### Aşağıdakileri tamamlayın
A – Aşağıdaki metne göre şu ifadelerin her biri doğru mu: (i) Sosyalist Sistem'in çöküşünden sonra birçok parti adını değiştirdi; (ii) Paris Komünü 1917'de gerçekleşti; (iii) dünya sosyalizmle ilgili üç önemli deney yaşadı? Her birine evet ya da hayır deyin ve metinden belirleyici sözleri aynen alıntılayın.
B – Aşağıdaki metinde "Dünyamız sosyalizmle ilgili" ile başlayıp "Ekim Devrimi olmuştu." ile biten bölümü, hiçbir değişiklik yapmadan kopyalayın.

### Belge bölümü
⁂

Yazan: Turgut Koçak 22 Nisan 2022
Özellikle Sovyetler Birliği’nin yıkılışı ve Sosyalist Sistem’in çöküşü sonrasında dünyanın pek çok komünist ve işçi partilerinde ciddi dalgalanmalar oldu. Bu dalgalanmalar öyle uç noktalara vardı ki Birçok parti ismini bile değiştirerek sağcılaşabildiği kadar sağcılaştı.
Dünyamız sosyalizmle ilgili iki önemli deney yaşamış bu deneylerden birisi 1871 Paris Komünü olarak tarihe geçerken öteki ise dünyanın iklimini ta kökünden değiştiren ve değiştirdiği savunulan 1917 Büyük Ekim Devrimi olmuştu.

⁂

### Veri kümesi satırları
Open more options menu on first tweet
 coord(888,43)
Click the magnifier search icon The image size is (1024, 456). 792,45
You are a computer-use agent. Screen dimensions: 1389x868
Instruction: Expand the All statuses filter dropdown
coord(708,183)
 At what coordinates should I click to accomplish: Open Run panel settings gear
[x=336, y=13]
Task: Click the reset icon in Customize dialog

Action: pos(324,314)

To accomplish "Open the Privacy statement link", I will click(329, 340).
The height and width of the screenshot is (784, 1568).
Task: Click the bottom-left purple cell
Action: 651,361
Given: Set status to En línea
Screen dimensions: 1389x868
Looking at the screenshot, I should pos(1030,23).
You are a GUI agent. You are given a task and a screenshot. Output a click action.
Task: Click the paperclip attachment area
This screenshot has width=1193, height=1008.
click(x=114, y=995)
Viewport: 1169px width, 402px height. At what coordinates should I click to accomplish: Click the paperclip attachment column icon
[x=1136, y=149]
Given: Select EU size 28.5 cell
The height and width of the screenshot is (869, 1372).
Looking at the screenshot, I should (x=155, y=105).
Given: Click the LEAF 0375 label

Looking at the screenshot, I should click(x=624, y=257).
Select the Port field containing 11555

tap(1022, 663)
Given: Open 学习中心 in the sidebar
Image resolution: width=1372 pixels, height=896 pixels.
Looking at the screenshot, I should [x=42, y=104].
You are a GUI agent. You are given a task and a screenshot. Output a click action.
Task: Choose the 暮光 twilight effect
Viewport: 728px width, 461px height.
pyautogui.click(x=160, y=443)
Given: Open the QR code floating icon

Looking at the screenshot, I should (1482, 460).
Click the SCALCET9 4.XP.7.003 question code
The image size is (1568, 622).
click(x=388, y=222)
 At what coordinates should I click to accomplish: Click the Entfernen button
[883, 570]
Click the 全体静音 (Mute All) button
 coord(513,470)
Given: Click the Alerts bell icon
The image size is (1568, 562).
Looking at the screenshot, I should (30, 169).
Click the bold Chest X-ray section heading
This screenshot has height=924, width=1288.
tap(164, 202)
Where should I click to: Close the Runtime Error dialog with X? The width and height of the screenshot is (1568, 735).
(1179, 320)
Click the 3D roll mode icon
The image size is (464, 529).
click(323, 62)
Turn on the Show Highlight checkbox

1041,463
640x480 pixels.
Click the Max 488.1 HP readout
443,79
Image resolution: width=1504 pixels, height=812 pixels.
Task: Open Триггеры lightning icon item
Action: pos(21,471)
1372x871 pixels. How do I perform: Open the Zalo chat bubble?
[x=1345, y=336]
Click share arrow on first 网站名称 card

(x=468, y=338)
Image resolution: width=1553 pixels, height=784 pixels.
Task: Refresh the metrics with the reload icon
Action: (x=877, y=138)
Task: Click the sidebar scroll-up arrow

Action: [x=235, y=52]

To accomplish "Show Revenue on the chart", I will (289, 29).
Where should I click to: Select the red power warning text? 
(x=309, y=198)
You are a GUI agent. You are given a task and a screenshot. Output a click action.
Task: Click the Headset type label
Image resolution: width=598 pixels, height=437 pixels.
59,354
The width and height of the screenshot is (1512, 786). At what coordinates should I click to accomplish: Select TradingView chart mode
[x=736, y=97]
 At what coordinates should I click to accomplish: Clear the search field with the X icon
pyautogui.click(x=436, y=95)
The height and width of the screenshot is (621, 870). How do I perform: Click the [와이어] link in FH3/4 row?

⁂

### Alıştırma sonuçları
A –
(i) Evet: "Birçok parti ismini bile değiştirerek sağcılaşabildiği kadar sağcılaştı."
(ii) Hayır: "1871 Paris Komünü olarak tarihe geçerken"
(iii) Hayır: "Dünyamız sosyalizmle ilgili iki önemli deney yaşamış"

B –
Dünyamız sosyalizmle ilgili iki önemli deney yaşamış bu deneylerden birisi 1871 Paris Komünü olarak tarihe geçerken öteki ise dünyanın iklimini ta kökünden değiştiren ve değiştirdiği savunulan 1917 Büyük Ekim Devrimi olmuştu.